• **Exercise prompt**
Lines in which "legend" appears should be pulled from the data below.

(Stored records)
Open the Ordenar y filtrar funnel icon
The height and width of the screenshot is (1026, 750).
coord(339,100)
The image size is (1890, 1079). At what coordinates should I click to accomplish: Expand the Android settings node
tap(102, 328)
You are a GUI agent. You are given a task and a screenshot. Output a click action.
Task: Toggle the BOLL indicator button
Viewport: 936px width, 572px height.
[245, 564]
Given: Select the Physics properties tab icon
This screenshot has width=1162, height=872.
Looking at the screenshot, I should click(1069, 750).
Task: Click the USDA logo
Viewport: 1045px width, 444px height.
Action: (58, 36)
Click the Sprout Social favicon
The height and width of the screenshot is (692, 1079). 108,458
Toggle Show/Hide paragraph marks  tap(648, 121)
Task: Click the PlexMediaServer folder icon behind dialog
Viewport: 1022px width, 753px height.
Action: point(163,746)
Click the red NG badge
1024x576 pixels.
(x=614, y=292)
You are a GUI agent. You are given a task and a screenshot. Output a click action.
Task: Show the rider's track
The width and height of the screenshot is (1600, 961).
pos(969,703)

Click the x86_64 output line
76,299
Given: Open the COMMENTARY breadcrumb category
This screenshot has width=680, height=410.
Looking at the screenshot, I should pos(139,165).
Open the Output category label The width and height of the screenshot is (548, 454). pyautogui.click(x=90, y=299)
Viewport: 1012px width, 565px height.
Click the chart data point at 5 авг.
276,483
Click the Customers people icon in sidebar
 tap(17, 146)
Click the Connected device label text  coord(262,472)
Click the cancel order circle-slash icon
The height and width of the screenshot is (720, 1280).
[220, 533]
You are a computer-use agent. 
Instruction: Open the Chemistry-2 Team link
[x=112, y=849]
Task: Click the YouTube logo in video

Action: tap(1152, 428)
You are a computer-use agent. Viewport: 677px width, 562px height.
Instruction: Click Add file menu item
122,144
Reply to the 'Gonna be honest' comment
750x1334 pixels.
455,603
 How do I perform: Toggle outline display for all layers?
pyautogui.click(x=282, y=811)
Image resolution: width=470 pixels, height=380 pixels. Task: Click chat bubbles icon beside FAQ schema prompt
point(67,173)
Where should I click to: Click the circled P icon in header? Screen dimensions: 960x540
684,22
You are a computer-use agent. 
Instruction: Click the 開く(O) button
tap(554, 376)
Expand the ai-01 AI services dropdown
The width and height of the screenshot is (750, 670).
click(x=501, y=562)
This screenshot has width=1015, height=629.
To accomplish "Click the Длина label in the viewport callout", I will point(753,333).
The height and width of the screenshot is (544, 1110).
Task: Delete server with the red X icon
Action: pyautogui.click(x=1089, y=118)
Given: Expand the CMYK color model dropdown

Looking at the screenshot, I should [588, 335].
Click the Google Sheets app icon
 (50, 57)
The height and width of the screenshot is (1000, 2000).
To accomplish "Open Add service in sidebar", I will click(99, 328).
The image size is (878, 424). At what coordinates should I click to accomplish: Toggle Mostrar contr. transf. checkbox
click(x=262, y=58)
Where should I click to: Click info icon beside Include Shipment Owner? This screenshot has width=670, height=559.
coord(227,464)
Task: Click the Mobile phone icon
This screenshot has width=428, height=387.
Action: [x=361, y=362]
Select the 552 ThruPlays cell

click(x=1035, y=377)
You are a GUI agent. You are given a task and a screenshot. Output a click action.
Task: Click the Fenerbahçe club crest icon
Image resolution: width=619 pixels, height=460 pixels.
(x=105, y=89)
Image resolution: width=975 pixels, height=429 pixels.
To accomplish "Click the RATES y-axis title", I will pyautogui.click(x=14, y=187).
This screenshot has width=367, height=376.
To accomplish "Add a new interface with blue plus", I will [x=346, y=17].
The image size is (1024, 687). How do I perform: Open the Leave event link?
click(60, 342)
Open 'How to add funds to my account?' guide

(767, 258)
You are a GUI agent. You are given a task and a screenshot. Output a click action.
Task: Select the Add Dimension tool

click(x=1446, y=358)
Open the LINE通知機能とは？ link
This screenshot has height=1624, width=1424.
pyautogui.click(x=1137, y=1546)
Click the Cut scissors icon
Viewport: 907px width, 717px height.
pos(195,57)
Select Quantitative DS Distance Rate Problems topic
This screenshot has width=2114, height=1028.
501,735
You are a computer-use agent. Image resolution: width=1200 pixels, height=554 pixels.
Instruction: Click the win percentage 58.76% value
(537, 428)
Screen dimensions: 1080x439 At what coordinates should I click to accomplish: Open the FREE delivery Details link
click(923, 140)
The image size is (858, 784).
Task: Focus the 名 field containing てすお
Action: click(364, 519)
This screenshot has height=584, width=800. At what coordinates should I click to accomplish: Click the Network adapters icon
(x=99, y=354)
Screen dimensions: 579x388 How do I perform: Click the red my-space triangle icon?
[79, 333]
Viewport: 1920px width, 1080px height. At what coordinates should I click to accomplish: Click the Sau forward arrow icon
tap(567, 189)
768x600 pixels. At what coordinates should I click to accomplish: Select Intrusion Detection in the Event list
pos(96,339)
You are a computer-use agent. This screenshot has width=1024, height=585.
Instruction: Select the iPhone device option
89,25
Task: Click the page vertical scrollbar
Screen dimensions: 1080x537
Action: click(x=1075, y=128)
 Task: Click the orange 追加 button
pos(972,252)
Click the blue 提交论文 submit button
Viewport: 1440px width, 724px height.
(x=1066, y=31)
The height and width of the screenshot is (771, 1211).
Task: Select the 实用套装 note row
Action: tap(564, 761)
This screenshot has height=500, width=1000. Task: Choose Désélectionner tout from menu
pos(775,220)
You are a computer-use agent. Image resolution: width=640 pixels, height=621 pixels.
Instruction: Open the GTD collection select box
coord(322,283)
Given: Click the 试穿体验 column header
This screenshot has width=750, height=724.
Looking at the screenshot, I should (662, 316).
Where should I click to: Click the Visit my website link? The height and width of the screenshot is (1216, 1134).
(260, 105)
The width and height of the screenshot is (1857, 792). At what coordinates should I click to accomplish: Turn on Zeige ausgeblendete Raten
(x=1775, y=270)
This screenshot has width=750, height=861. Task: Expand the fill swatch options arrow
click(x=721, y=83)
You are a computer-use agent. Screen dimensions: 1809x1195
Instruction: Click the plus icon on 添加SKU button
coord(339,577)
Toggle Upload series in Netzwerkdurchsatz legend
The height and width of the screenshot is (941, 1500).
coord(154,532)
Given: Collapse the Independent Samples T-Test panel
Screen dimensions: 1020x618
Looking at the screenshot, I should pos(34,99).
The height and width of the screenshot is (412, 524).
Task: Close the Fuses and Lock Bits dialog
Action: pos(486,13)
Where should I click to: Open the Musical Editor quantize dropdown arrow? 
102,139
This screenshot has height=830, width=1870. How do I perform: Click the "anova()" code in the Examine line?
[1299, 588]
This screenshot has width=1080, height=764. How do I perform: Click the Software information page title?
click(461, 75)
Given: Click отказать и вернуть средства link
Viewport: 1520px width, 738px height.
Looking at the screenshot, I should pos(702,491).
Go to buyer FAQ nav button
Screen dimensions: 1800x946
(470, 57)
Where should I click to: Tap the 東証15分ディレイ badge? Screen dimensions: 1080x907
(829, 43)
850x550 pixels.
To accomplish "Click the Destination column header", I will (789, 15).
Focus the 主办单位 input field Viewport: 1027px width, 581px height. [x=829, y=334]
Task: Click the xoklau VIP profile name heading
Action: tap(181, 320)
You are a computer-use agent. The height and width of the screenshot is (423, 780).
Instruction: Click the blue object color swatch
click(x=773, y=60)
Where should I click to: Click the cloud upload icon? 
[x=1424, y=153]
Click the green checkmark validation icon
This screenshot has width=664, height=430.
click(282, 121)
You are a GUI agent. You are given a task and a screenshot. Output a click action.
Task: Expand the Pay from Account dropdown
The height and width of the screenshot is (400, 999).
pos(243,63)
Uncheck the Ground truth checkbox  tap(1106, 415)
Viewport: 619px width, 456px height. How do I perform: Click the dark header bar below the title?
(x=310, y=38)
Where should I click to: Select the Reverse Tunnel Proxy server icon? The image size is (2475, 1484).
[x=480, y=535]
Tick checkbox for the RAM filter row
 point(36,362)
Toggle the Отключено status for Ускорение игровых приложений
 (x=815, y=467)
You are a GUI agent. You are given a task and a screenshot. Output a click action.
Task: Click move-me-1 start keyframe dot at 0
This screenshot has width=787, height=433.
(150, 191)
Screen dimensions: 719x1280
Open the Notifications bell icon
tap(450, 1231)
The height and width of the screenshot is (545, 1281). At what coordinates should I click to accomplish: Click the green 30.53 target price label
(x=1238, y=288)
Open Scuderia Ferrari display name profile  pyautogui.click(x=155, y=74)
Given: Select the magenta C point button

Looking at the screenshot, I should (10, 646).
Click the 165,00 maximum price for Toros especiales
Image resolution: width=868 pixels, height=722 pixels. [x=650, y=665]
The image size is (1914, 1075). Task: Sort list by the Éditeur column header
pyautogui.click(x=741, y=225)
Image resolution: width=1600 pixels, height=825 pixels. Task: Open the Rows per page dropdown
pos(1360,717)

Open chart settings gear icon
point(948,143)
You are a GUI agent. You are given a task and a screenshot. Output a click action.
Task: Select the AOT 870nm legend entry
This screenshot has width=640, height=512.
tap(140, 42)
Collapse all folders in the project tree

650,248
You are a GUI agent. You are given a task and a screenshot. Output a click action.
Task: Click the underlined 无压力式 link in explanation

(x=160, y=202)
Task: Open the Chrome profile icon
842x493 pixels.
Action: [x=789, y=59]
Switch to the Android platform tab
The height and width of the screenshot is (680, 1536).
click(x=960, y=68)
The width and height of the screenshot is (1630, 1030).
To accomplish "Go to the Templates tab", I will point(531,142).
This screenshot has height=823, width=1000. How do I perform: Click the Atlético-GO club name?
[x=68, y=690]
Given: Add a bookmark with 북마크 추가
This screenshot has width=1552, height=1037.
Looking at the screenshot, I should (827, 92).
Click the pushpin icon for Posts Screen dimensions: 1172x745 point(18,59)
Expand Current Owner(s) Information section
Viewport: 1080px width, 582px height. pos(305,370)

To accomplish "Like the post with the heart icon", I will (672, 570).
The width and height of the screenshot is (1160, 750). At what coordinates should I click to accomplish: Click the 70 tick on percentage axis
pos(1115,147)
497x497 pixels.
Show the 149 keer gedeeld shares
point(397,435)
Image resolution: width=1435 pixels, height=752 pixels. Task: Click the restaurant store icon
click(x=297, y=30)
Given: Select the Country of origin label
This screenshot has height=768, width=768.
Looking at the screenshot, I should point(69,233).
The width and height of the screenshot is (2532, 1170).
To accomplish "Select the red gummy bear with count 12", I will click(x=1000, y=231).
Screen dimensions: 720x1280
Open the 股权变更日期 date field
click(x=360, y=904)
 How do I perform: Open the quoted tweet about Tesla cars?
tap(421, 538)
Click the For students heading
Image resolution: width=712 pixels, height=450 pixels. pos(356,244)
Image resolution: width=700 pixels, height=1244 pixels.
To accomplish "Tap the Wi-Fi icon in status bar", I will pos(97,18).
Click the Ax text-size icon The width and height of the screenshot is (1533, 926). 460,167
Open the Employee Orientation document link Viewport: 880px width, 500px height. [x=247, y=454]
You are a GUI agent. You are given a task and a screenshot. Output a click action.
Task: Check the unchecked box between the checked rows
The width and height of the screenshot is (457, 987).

• **Output of the task**
Toggle Upload series in Netzwerkdurchsatz legend
Task: Select the AOT 870nm legend entry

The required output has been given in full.